== ARTICLE

5.5 Financial Instruments
5.5.1 Valuation of Financial Instruments
Fair value has become an integral part of financial reporting and is often cited
by investors as the most relevant measurement attribute for financial
instruments. Under U.S. GAAP, derivative financial instruments, whether
freestanding or bifurcated from host instruments, must generally be reported at
fair value in the balance sheet. Consequently, the SEC staff often comments on
how freestanding derivatives and bifurcated embedded derivatives have been
measured and reported in the balance sheet. For example, the staff has
frequently requested issuers to expand fair value disclosures to include
quantitative information about significant unobservable inputs used in fair
value measurements. Some of the SEC staff’s additional topics of focus related
to financial instrument valuation include the following:
- Significant assumptions, factors, and methods used to determine fair value.
- Changes in valuation of the instruments over time.
- Categorization of instruments in the fair value hierarchy.
- Whether an independent valuation was performed contemporaneously.
- Explanations of any discounts (e.g., marketability, liquidity).
For additional observations related to frequently issued SEC staff comments, see
Deloitte’s Roadmap SEC
Comment Letter Considerations, Including Industry
Insights.
Because of the complexity of financial instruments, simple valuation models
often are not appropriate for measuring fair value. At the Forum on Auditing in
the Small Business Environment hosted by the PCAOB in 2012, the staff of the
Division noted that errors in valuation of financial instruments often result
from entities’ failure to carefully consider and evaluate the accounting
implications of contractual provisions.3 Prospective registrants are strongly encouraged to evaluate such
provisions, paying attention to the identification of any embedded features that
may affect an instrument’s valuation. Such features may affect the settlement
amount (and thus the fair value) of the instrument or embedded feature, and the
valuation method or methods selected should appropriately incorporate all
relevant terms.
The fair value of freestanding financial instruments (e.g., warrants) and
bifurcated derivatives (e.g., conversion options bifurcated from debt or
preferred stock) can fluctuate significantly with changes in the value of the
underlying stock or underlying assumptions used in determining the instruments’
fair value. As is generally the case for a prospective registrant, when no
active market exists for the underlying stock associated with the financial
instrument, the entity must establish appropriate valuation processes and
controls related to determining the fair value of both the stock underlying the
financial instrument and the financial instrument in its entirety.

====
== MATERIAL SUPPLIED

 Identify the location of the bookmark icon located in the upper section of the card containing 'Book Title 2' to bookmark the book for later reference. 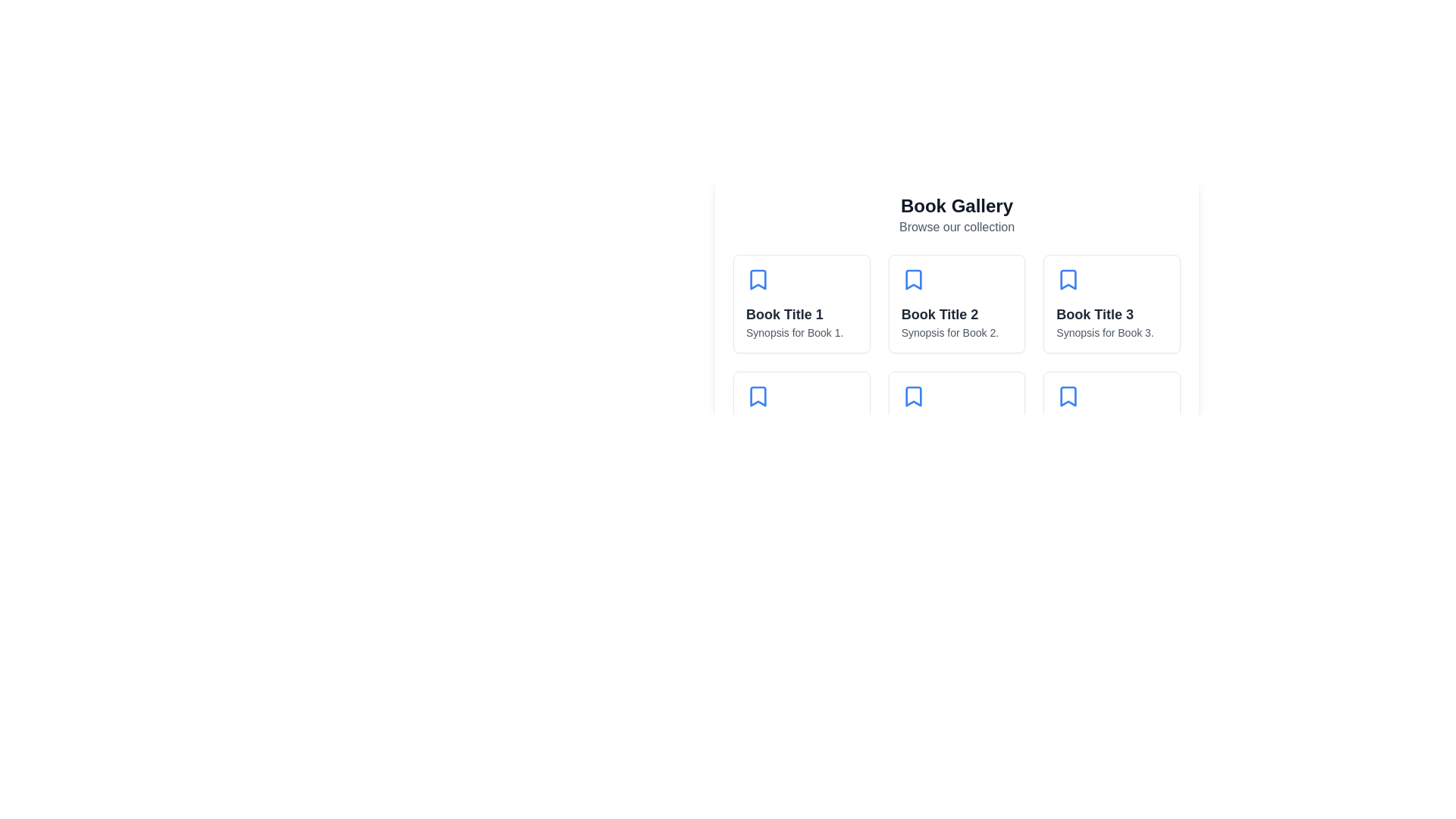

====
== MATERIAL SUPPLIED

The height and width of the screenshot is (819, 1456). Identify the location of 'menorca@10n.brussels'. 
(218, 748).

====
== MATERIAL SUPPLIED

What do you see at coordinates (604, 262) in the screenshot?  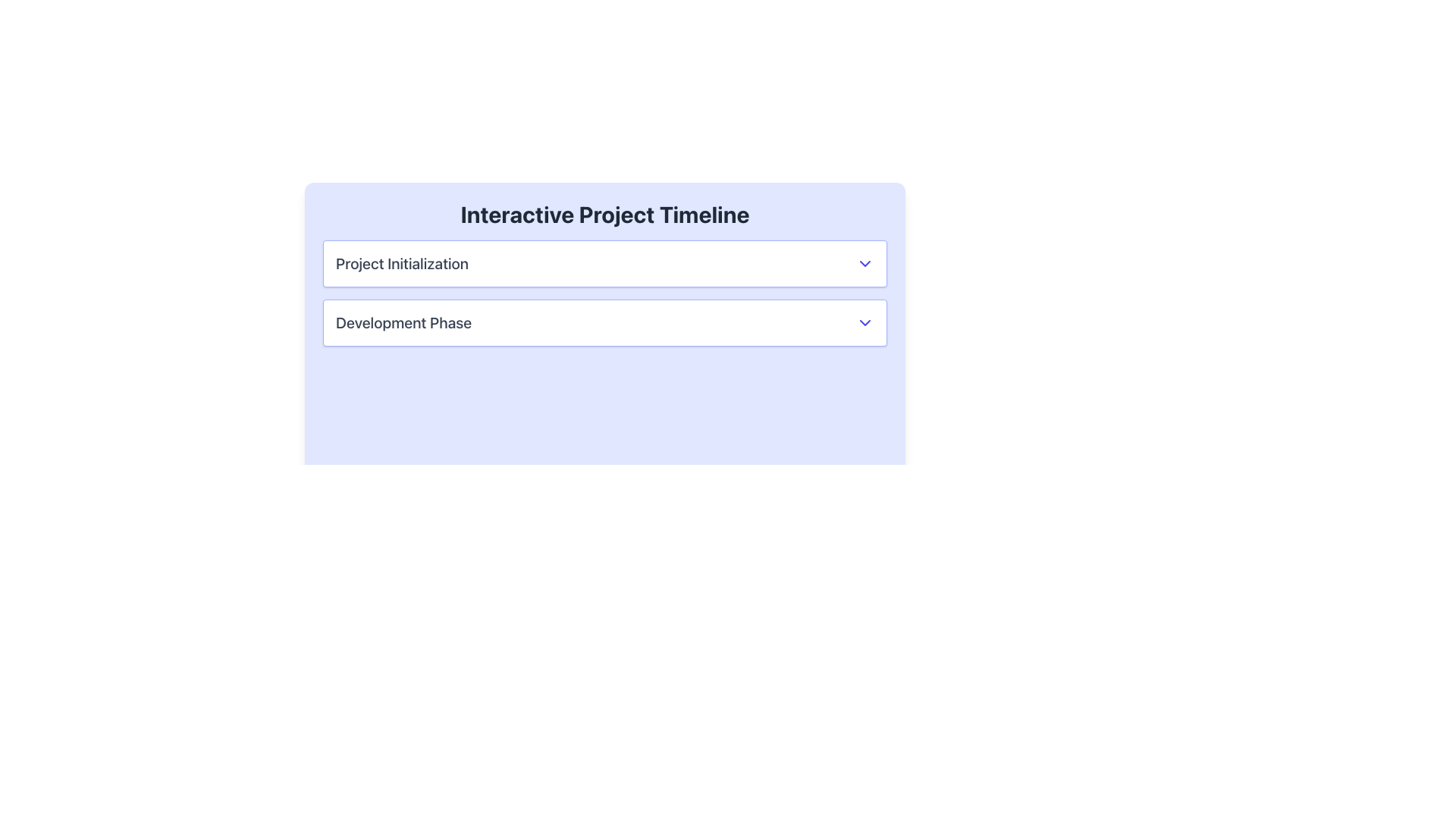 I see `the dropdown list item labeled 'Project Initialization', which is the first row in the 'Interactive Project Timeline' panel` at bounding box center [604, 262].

====

-- WORK INSTRUCTIONS --
Print the part of the financial instruments section above from "The fair value of freestanding" to "in its entirety.", word for word.

-- OUTPUT FOR THIS EXERCISE --
The fair value of freestanding financial instruments (e.g., warrants) and
bifurcated derivatives (e.g., conversion options bifurcated from debt or
preferred stock) can fluctuate significantly with changes in the value of the
underlying stock or underlying assumptions used in determining the instruments’
fair value. As is generally the case for a prospective registrant, when no
active market exists for the underlying stock associated with the financial
instrument, the entity must establish appropriate valuation processes and
controls related to determining the fair value of both the stock underlying the
financial instrument and the financial instrument in its entirety.